Material to process —
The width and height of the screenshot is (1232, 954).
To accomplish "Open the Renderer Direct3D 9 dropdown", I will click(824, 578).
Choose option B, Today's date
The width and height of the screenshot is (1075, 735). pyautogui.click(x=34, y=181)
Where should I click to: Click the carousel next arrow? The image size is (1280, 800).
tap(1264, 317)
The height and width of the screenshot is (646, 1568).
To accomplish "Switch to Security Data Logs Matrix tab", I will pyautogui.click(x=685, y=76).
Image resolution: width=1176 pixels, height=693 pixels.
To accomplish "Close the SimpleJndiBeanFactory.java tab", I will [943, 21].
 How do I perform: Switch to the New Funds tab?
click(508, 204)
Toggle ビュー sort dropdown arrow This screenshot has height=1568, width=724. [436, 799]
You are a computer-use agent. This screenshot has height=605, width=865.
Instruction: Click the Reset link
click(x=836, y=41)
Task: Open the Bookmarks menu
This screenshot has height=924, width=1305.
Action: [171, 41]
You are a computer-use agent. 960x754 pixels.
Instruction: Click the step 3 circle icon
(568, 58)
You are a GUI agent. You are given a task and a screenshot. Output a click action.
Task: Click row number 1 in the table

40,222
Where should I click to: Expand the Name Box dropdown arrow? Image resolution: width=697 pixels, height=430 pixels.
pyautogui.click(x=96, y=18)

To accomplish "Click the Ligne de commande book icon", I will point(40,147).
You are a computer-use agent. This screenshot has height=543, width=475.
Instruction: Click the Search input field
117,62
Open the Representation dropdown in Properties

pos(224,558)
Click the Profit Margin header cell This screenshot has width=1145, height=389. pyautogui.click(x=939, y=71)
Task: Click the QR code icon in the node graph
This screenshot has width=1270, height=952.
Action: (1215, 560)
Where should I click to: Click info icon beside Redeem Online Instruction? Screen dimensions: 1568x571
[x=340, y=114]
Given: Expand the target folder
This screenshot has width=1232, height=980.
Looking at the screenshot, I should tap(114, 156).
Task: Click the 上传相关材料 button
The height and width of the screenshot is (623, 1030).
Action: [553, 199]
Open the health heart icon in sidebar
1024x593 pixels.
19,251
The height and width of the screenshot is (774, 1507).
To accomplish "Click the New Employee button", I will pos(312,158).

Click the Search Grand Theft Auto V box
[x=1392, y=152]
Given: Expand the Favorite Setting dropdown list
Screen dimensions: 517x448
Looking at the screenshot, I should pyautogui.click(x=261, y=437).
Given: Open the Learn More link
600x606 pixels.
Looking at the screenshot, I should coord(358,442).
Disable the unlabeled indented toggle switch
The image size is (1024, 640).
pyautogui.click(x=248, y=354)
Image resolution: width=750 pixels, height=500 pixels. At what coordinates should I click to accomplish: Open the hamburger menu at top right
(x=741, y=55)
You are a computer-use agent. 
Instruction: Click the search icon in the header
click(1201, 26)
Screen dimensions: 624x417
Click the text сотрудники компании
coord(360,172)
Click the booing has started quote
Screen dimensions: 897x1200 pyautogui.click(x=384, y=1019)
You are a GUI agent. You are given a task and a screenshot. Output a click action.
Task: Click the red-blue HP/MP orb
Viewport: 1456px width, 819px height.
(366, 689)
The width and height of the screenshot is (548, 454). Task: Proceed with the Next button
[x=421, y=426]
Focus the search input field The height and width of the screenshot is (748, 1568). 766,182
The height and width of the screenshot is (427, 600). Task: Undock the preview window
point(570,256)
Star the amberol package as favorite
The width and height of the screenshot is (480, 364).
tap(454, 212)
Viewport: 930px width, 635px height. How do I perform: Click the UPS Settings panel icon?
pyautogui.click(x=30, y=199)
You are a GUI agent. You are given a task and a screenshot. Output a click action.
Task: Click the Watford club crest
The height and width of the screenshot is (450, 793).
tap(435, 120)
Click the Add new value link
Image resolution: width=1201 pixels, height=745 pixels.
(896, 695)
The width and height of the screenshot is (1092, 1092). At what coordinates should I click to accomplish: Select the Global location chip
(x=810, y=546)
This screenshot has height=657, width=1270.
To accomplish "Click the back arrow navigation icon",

Required action — Would you please write out the entries again exactly?

Exercise output —
The width and height of the screenshot is (1232, 954).
To accomplish "Open the Renderer Direct3D 9 dropdown", I will click(824, 578).
Choose option B, Today's date
The width and height of the screenshot is (1075, 735). pyautogui.click(x=34, y=181)
Where should I click to: Click the carousel next arrow? The image size is (1280, 800).
tap(1264, 317)
The height and width of the screenshot is (646, 1568).
To accomplish "Switch to Security Data Logs Matrix tab", I will pyautogui.click(x=685, y=76).
Image resolution: width=1176 pixels, height=693 pixels.
To accomplish "Close the SimpleJndiBeanFactory.java tab", I will [943, 21].
 How do I perform: Switch to the New Funds tab?
click(508, 204)
Toggle ビュー sort dropdown arrow This screenshot has height=1568, width=724. [436, 799]
You are a computer-use agent. This screenshot has height=605, width=865.
Instruction: Click the Reset link
click(x=836, y=41)
Task: Open the Bookmarks menu
This screenshot has height=924, width=1305.
Action: [171, 41]
You are a computer-use agent. 960x754 pixels.
Instruction: Click the step 3 circle icon
(568, 58)
You are a GUI agent. You are given a task and a screenshot. Output a click action.
Task: Click row number 1 in the table

40,222
Where should I click to: Expand the Name Box dropdown arrow? Image resolution: width=697 pixels, height=430 pixels.
pyautogui.click(x=96, y=18)

To accomplish "Click the Ligne de commande book icon", I will point(40,147).
You are a computer-use agent. This screenshot has height=543, width=475.
Instruction: Click the Search input field
117,62
Open the Representation dropdown in Properties

pos(224,558)
Click the Profit Margin header cell This screenshot has width=1145, height=389. pyautogui.click(x=939, y=71)
Task: Click the QR code icon in the node graph
This screenshot has width=1270, height=952.
Action: (1215, 560)
Where should I click to: Click info icon beside Redeem Online Instruction? Screen dimensions: 1568x571
[x=340, y=114]
Given: Expand the target folder
This screenshot has width=1232, height=980.
Looking at the screenshot, I should tap(114, 156).
Task: Click the 上传相关材料 button
The height and width of the screenshot is (623, 1030).
Action: [553, 199]
Open the health heart icon in sidebar
1024x593 pixels.
19,251
The height and width of the screenshot is (774, 1507).
To accomplish "Click the New Employee button", I will pos(312,158).

Click the Search Grand Theft Auto V box
[x=1392, y=152]
Given: Expand the Favorite Setting dropdown list
Screen dimensions: 517x448
Looking at the screenshot, I should pyautogui.click(x=261, y=437).
Given: Open the Learn More link
600x606 pixels.
Looking at the screenshot, I should coord(358,442).
Disable the unlabeled indented toggle switch
The image size is (1024, 640).
pyautogui.click(x=248, y=354)
Image resolution: width=750 pixels, height=500 pixels. At what coordinates should I click to accomplish: Open the hamburger menu at top right
(x=741, y=55)
You are a computer-use agent. 
Instruction: Click the search icon in the header
click(1201, 26)
Screen dimensions: 624x417
Click the text сотрудники компании
coord(360,172)
Click the booing has started quote
Screen dimensions: 897x1200 pyautogui.click(x=384, y=1019)
You are a GUI agent. You are given a task and a screenshot. Output a click action.
Task: Click the red-blue HP/MP orb
Viewport: 1456px width, 819px height.
(366, 689)
The width and height of the screenshot is (548, 454). Task: Proceed with the Next button
[x=421, y=426]
Focus the search input field The height and width of the screenshot is (748, 1568). 766,182
The height and width of the screenshot is (427, 600). Task: Undock the preview window
point(570,256)
Star the amberol package as favorite
The width and height of the screenshot is (480, 364).
tap(454, 212)
Viewport: 930px width, 635px height. How do I perform: Click the UPS Settings panel icon?
pyautogui.click(x=30, y=199)
You are a GUI agent. You are given a task and a screenshot. Output a click action.
Task: Click the Watford club crest
The height and width of the screenshot is (450, 793).
tap(435, 120)
Click the Add new value link
Image resolution: width=1201 pixels, height=745 pixels.
(896, 695)
The width and height of the screenshot is (1092, 1092). At what coordinates should I click to accomplish: Select the Global location chip
(x=810, y=546)
This screenshot has height=657, width=1270.
To accomplish "Click the back arrow navigation icon",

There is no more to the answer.